Agent Of The Terran Empire by Poul Anderson. Part 4

He put out his final cigaret. The planet filled the bow screen. Robot mechanisms could do a lot, but now there must also be live piloting … or a streak in Vixen’s sky and a crater blasted from its rock.

At the Hooligan’s speed, she crossed the tenuous upper air layers and hit stratosphere in a matter of seconds. It was like a giant’s fist. Flandry’s harness groaned as his body hurtled forward. There was no outside noise, yet, but the flitter herself shrieked in metallic pain. The screens became one lurid fire, air heated to incandescence.

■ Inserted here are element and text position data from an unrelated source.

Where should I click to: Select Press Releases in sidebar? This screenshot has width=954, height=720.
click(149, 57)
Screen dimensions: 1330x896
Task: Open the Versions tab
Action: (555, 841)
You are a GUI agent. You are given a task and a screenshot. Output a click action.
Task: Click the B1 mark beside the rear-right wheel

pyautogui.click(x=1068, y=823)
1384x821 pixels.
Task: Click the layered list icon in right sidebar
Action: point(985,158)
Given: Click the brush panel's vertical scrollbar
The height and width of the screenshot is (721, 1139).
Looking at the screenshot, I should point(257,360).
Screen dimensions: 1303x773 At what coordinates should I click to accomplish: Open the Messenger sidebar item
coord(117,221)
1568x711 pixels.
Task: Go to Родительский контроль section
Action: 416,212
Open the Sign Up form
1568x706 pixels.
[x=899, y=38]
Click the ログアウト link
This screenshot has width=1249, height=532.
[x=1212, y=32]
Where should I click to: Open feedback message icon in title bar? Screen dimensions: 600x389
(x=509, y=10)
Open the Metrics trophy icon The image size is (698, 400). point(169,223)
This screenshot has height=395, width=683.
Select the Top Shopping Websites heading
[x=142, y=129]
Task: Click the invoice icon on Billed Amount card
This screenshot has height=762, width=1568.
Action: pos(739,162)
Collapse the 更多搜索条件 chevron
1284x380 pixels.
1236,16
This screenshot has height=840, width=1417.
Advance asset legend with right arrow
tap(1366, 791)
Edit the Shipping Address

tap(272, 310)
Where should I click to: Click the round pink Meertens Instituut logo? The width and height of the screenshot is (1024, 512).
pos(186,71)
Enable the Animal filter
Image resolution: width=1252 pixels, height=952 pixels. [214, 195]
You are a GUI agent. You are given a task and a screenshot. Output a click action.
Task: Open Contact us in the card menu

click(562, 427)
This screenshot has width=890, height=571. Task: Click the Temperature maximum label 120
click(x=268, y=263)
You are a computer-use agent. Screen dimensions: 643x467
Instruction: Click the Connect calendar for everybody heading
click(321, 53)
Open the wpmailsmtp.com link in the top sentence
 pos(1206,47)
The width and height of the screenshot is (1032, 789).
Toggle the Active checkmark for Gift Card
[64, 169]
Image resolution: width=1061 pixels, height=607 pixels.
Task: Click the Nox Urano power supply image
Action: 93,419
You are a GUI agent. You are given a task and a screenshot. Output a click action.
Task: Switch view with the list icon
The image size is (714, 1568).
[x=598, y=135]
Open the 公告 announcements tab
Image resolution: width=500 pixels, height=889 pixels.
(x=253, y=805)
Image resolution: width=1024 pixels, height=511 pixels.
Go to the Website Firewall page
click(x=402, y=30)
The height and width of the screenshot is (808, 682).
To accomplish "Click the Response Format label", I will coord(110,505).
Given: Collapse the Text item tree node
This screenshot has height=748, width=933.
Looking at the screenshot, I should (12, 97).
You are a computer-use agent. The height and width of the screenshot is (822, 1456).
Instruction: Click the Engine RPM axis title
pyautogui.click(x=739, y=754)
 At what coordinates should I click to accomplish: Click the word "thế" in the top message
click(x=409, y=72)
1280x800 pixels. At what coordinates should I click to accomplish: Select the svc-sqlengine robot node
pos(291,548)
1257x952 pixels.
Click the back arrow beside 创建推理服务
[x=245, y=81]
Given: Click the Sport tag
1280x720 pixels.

Flandry’s arm trembled with weight. He slammed it down on the drive switches. Chives’ slight form could not stir under these pressures, but the green tail darted, button to dial to vernier. Engines bellowed as they fought to shed velocity. The vessel glowed red; but her metal was crystallized to endure more than furnace heat. Thunder banged around her, within her. Flandry felt his ribs shoved toward his lungs, as direction shifted. Still he could only see flame outside. But his blurring eyes read instruments. He knew the vessel had leveled off, struck denser atmosphere, skipped like a stone, and was now rounding the planet in monstrous shuddering bounces.

First then did he have time to reactivate the internal compensators? A steady one gee poured its benediction through him. He drew uneven breath into an aching chest. “For this we get paid?” he mumbled.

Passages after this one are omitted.